Wumpus, 2003

The Wumpus example is widely used in the artificial intelligence research as a testbed for new ideas and comparison with the previous ones.

The need for some nice way to show the Reinforcement Learning techniques in action raised for the Reinforcement learning presentation. Wumpus proved to be exactly what was needed.

Description

The Wumpus example contains several objects interacting one with another in the virtual environment. The environment is simplified (board-like environment divided into fields, like the chess board) in order to allow easier simulation. In different flavors of the task different interactions are possible.

There is a Treasure Hunter searching in the cave for the gold. However, such a cave can be full of dangerous obstacles. There might be holes, but even worse, there might be Wumpus, little stinky cave creature, waiting for the its victim!

In the classical case, the cave is really dark. This means that the Treasure Hunter cannot see anything. Luckily for him, there is a freezing fresh air going out of the holes and Wumpus is really stinky. This helps the Treasure Hunter to make a decision in every step, whether to go further or temporarily retreat and try the other way.

The classical Treasure Hunter has also three arrows that he can use to shoot the Wumpus on the next field of the board.

Simplified implementation

For the presentation purposes the environment was simplified even more. There are no more holes, but there are more Wumpuses. The Treasure Hunter does not have arrows any more. He has to find the peacefull way. It is guaranteed, that in the generated random cave there exists a peacefull way to the gold.

Our Hunter is made reactive (mostly). This means it has almost no memory and does not build the map of the cave in the mind. Every decision in every step is based only on following facts:

And the Treasure Hunter has following options:

The trial is over, either when the Hunter steps on the Wumpus, or when he finds the golden treasure.

Reinforcement learning

The presented method, Reinforcement learning, is based on the delayed rewards and punishments. This means, that while the learning entity, agent, acts, time to time it receives reward, when something desired occurred, or punishment, when something undesired happened. This received reward, however, does not belong only to the last action. Nice and simple example is chess: The reward, win, is awarded only after the long sequence of moves, while it may not be clear, which move was the winning one. Similarly, the punishment, lost game, comes also after a long sequence of moves. When the game was lost, it does not necessarily mean, that the last moves were wrong. Maybe there was the mistake in the beginning of the game, but all the following heroic effort was useless.
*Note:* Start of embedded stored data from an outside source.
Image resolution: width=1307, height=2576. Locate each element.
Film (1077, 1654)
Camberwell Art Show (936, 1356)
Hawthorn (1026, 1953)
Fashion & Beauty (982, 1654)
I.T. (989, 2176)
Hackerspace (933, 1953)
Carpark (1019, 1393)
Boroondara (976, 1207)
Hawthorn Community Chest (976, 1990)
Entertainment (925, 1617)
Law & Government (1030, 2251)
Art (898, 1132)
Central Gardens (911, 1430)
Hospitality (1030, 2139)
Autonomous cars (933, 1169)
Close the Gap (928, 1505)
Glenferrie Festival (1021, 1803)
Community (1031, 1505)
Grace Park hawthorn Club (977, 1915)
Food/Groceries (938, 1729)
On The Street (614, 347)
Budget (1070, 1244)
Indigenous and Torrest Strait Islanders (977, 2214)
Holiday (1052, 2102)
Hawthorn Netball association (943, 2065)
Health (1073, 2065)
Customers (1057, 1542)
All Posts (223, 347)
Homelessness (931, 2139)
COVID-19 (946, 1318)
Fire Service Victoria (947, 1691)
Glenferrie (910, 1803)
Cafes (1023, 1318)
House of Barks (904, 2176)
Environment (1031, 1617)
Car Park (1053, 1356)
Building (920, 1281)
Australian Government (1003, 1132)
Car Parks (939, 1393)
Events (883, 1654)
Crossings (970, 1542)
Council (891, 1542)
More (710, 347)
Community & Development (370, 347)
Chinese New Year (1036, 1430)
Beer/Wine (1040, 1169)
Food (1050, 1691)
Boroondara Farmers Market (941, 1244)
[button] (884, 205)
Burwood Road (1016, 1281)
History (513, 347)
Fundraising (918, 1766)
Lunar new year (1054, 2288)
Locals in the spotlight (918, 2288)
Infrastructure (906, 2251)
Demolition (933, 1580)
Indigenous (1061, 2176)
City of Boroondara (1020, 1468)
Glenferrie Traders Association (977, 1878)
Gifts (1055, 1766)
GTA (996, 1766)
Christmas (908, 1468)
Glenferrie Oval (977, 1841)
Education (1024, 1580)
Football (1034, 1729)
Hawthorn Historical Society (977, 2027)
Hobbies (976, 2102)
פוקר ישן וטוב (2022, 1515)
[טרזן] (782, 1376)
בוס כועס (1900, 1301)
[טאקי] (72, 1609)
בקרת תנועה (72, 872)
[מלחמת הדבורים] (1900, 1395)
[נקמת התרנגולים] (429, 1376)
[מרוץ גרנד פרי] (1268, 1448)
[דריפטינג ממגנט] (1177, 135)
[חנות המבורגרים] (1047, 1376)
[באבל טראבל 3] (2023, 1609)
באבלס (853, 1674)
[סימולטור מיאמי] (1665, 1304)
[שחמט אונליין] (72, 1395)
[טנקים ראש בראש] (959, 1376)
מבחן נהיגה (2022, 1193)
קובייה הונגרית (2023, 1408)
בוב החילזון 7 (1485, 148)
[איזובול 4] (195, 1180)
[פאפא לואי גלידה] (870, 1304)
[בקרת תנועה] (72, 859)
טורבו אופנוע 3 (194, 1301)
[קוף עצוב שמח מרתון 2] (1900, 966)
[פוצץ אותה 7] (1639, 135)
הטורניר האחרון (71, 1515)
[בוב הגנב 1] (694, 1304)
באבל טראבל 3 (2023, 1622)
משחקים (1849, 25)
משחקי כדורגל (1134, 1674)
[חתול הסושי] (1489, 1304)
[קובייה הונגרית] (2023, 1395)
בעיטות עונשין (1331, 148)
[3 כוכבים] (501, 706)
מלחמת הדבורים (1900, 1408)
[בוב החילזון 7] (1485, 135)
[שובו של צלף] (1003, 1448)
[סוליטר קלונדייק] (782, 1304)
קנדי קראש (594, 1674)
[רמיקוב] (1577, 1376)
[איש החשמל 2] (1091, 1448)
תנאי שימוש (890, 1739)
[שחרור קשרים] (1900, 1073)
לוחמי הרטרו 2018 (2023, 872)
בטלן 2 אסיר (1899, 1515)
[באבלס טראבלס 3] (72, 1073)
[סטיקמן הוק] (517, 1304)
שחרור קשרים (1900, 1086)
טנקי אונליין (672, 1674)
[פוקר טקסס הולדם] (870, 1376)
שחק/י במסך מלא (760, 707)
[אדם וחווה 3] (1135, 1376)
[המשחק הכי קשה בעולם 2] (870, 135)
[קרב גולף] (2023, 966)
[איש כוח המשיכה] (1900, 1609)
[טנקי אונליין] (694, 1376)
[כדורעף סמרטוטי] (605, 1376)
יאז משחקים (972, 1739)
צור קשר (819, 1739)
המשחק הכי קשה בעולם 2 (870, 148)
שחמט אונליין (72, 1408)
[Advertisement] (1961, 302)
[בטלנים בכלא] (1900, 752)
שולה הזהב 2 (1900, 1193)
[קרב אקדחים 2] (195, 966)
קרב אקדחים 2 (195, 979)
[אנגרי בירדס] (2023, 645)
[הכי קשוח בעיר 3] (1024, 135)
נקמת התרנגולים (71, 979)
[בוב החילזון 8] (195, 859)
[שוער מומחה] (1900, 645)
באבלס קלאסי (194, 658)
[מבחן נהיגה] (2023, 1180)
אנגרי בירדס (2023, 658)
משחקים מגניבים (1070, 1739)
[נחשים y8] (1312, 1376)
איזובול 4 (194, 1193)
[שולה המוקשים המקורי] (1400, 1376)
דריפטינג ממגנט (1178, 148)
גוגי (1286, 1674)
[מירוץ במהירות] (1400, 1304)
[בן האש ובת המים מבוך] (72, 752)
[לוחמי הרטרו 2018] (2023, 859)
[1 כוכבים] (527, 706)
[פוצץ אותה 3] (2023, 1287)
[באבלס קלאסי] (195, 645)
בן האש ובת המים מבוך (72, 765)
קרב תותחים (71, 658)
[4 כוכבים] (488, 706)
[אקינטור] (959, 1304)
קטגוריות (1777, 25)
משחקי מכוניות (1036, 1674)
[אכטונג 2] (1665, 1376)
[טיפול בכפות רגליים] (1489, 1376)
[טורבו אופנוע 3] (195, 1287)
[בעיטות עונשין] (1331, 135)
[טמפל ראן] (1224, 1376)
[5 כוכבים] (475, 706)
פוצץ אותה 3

The goal of the Reinforcement learning is to infer, under such circumstances, which behavior, policy, leads to the success and which to the failure.

Comparison with other method

To give the better feeling, how successfull, or unsuccessful, Reinforcement learning in our scenario is, the best known deterministic (predictable) algorithm was implemented: uninformed depth-first search.

Uninformed depth-first search

Uninformed, because the algorithm has no preferences, heuristic, where to go. No "I would prefer to go left" rule.

Depth first search algorithms go forward, as long as it is possible, than retreat, when it is not possible (smelly danger). After reaching the last point, where another decision option was possible, this option is tried in the same fashion.

Results

If we would not consider the fact, that the Reinforcement learning presentation went fine, but if we would be also interested in the comparison results, we would be highly surprised.

Even if it can be proved, that the uninformed depth-first algorithm is the optimal under conditions, where no assumption about the treasure position can be done, Reinforcement learning performs better. After about thirty learning trials the learning Treasure Hunter is on average two steps faster than the preprogrammed one.

But how can this happen? Proof is a proof, after all, isn't it?

Well, the proof says, that a fixed strategy like "search along the left wall", or "search along the right wall", or "search in the center" cannot on average perform better, than the depth-first search. However, the learning Treasure Hunter learns to switch(!) these strategies. When there is something stinky found by the left wall, the "search on the left" is dropped in favor of another strategy. This highly sophisticated behavior makes the proof for non-switching policy irrelevant.